PROBLEM STATEMENT: Replace "Where is" with "Locate" in the lines starting at the one that contains "coordinates (1288, 1045)." and ending at the last line, and give those lines again with everything else unchanged.

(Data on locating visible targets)
────────────────────

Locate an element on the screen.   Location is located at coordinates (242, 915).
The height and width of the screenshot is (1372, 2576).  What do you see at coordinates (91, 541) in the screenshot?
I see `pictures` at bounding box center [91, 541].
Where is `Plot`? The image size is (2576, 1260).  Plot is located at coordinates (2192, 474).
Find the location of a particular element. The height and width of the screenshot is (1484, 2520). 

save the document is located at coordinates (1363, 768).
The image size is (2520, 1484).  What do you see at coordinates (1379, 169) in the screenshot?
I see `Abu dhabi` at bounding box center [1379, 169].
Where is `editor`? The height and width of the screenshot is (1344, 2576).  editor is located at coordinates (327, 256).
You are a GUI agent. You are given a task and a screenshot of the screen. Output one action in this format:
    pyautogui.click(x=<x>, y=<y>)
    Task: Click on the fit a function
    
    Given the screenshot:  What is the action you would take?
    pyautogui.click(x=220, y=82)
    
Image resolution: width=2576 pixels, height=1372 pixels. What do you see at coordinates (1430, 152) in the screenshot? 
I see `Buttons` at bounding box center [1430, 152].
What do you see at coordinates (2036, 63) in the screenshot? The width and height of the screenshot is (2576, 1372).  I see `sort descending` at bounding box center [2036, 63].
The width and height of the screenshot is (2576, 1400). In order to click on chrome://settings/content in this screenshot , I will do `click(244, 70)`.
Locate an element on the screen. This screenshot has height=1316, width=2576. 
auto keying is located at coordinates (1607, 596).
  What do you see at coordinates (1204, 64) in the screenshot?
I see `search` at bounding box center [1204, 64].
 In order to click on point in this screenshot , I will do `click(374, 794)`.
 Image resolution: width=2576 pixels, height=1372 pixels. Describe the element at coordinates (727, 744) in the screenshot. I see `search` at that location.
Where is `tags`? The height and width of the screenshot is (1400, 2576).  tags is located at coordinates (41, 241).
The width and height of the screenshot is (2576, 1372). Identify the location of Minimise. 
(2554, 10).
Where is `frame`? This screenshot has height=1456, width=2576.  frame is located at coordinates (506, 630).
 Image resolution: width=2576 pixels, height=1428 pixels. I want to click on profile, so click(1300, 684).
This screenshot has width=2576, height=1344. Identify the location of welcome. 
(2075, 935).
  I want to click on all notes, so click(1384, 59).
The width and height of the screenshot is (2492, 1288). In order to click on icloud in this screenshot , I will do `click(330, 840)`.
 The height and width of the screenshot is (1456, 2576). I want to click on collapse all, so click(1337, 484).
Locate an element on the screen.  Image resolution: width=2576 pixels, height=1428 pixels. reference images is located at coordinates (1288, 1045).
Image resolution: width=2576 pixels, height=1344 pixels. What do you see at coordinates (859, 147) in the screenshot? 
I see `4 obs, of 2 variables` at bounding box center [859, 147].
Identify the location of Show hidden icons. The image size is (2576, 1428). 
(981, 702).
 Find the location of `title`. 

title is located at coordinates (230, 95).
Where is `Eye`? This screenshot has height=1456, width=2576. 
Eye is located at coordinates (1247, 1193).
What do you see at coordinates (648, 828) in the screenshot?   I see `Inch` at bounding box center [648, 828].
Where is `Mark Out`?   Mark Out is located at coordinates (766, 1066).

────────────────────

ANSWER TO THIS EXERCISE:
Locate an element on the screen.  Image resolution: width=2576 pixels, height=1428 pixels. reference images is located at coordinates (1288, 1045).
Image resolution: width=2576 pixels, height=1344 pixels. What do you see at coordinates (859, 147) in the screenshot? 
I see `4 obs, of 2 variables` at bounding box center [859, 147].
Identify the location of Show hidden icons. The image size is (2576, 1428). 
(981, 702).
 Find the location of `title`. 

title is located at coordinates (230, 95).
Locate `Eye`? This screenshot has height=1456, width=2576. 
Eye is located at coordinates (1247, 1193).
What do you see at coordinates (648, 828) in the screenshot?   I see `Inch` at bounding box center [648, 828].
Locate `Mark Out`?   Mark Out is located at coordinates (766, 1066).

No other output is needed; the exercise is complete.